My brain began to ache as I tried to describe my Mommy dilemma to my only girlfriend who would understand. Keep in mind this is the same dear friend I called hysterically on my way to work when I thought I had gestational diabetes, the one whose lap I laid in when I missed my child so much it hurt and the one I asked questions that I can’t even write here because it could put me on some porn Google list (because of child birth questions) or land me in Family and Child Services for my lack of Mommy knowledge. Let’s face it – she went through the journey first so she could be our wise, o-chosen-one.
So asking her a question like: “Soooo – you need different sizes of shoes based on if the child is wearing socks or not, right?” leaves you feeling safe and protected, rather than judged and just plain stupid. Ok, I still felt a little stupid, but a safe stupid nonetheless.
I mean, seriously, no one told me this rule.

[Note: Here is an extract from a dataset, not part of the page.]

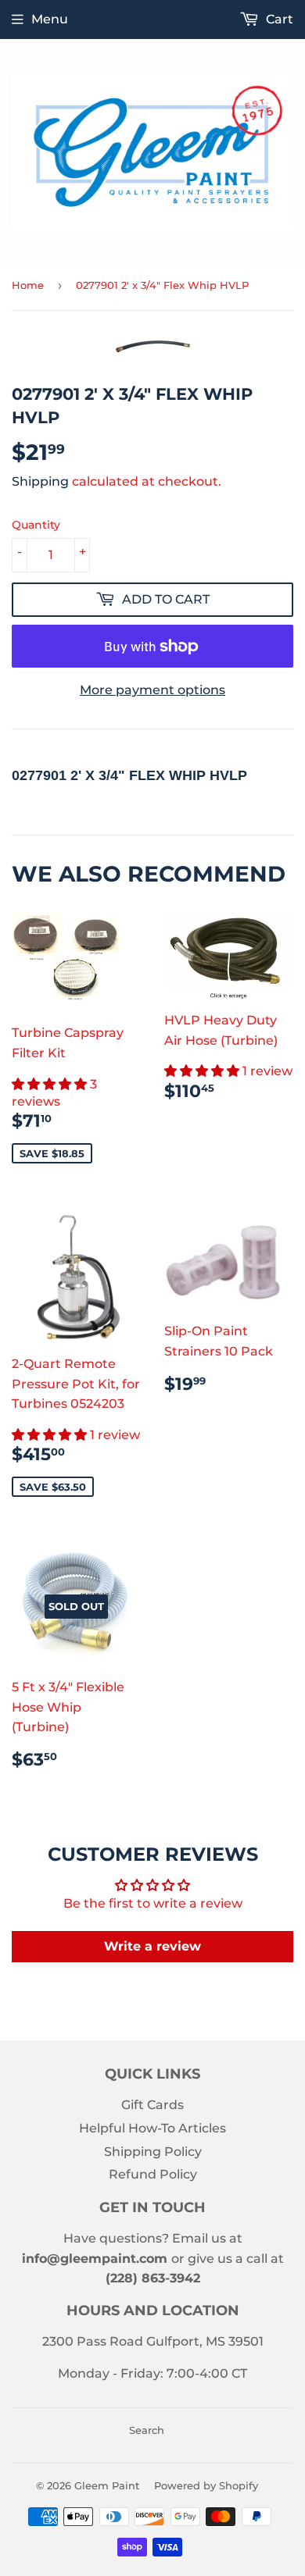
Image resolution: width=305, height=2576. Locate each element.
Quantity (36, 525)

And shoes on non-walking toddlers who aren’t teetering about in glass shards? Ridiculous. No one is happy about this situation in our household, but toddler room rules indicate that yes, shoes must be worn. And so came our trek to Stride Rite and Nordstom where we learned that I’d been squeezing that pudgy little foot into shoes two sizes too small, that red marks shouldn’t be a part of his foot wardrobe and the anatomy of a kiddo who was in the pre-walking stage.
And to think I’d been so focused on leopard print heels for the last few years…
Either way, those places have got it down. At Nordy’s, first-timers get a balloon, can eat the crayons, the sales gal climbs on the floor with you and you even get a Polaroid of the event. Now THAT’S service! Granted, we left with shoes that fit well, but ended up in a Frankenstein stance because they were a bit too advanced. I can’t blame the sales lady – after all, I’d work to sell those sparkly Converse, even on a one-year old boy. Yes, they’re THAT cute.
A size 4.5 wide and no-grip socks later, we’re happy Stride Rite campers. Exhausted, but content. And now the frequency of shouting from the back seat and a little leather PediPed bouncing off the back of my head is no longer a daily occurrence.
So even though we’d both rather be roaming the streets in bare feet as some higher spirit intended, we’re satisfied. Because if the shoe fits, we’ll take it.
Now remind me this again in three months when I’m still trying to jam him into this pair…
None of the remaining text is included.